▸ **EXERCISE MATERIAL**:
## Begin

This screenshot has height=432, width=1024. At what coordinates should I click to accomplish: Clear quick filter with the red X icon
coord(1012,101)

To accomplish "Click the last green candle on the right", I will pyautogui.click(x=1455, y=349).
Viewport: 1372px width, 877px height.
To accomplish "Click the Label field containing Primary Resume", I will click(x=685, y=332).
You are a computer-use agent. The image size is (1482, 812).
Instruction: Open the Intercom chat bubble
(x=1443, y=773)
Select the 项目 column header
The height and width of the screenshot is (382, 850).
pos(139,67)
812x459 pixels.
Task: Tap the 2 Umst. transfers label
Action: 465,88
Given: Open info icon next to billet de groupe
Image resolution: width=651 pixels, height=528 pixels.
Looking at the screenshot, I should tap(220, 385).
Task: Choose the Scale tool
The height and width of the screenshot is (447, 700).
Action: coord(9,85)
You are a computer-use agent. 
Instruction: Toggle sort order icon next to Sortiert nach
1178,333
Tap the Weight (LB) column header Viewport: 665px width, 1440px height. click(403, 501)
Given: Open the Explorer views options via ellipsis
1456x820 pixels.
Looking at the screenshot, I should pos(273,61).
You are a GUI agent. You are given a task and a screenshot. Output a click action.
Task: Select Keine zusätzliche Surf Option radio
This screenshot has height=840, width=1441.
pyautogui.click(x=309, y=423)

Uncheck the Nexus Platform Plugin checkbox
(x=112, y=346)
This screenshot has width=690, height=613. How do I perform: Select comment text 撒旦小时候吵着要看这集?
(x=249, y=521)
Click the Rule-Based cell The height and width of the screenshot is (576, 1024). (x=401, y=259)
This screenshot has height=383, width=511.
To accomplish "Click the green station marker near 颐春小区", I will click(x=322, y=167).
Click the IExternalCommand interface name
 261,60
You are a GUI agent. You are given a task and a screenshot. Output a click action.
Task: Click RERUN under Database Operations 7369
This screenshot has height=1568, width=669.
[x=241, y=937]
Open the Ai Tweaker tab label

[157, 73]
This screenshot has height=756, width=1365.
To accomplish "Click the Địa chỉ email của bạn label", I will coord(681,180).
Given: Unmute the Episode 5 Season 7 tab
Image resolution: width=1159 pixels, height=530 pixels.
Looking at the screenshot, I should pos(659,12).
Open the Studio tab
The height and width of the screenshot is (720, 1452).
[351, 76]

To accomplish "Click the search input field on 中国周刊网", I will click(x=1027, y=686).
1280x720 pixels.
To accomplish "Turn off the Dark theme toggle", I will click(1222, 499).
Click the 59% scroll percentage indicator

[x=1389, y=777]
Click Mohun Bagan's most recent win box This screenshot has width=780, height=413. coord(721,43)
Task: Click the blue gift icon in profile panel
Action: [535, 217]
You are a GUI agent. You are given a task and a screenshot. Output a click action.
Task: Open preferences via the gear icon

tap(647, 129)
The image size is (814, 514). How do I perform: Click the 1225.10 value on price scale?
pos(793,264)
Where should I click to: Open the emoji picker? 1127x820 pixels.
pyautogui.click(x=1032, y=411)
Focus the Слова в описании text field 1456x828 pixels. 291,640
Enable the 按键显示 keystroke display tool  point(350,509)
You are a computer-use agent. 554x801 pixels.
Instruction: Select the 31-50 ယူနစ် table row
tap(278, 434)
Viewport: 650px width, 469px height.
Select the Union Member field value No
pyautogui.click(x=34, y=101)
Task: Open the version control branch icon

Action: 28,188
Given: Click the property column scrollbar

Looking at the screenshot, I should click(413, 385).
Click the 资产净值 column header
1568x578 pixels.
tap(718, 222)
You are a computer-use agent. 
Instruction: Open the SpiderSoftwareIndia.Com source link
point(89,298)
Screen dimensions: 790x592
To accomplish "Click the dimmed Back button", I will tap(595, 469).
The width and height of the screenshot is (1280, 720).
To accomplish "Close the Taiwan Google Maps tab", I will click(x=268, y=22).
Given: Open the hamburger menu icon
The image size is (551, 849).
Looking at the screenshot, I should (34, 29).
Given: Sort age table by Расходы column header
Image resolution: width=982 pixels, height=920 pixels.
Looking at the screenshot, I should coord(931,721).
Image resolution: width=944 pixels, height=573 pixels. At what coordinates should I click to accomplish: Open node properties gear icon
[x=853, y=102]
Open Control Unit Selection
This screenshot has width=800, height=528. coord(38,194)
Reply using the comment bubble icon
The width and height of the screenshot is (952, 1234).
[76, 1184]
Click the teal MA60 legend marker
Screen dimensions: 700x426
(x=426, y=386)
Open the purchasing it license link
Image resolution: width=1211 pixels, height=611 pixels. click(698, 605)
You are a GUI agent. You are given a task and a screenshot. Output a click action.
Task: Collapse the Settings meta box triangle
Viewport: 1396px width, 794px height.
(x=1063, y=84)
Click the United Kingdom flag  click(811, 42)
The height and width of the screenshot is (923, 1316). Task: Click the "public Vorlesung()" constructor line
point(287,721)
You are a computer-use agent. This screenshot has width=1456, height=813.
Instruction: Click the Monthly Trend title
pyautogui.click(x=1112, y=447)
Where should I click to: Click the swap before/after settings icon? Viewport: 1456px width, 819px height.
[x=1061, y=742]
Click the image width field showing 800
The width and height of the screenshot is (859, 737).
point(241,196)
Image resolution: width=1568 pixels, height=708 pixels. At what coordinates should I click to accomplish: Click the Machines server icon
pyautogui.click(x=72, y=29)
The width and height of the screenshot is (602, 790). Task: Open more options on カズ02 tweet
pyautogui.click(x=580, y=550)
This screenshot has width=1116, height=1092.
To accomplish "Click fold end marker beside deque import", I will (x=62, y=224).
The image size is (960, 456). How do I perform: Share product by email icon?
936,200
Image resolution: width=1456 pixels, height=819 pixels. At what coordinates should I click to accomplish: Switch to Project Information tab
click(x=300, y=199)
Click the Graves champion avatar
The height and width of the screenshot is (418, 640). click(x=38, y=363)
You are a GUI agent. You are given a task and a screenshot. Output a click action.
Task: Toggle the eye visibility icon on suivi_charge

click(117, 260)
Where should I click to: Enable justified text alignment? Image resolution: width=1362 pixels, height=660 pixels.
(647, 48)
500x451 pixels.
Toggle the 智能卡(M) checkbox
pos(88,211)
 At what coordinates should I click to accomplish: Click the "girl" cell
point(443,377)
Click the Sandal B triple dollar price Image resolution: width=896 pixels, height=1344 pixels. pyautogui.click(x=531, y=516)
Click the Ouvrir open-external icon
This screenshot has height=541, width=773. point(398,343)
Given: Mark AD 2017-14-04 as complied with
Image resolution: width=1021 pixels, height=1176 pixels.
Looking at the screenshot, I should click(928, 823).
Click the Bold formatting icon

## End

▸ **YOUR INSTRUCTIONS**: Count the lines in the records above that contain the word "what" and reply with the number alone.

▸ **FINISHED ANSWER**: 5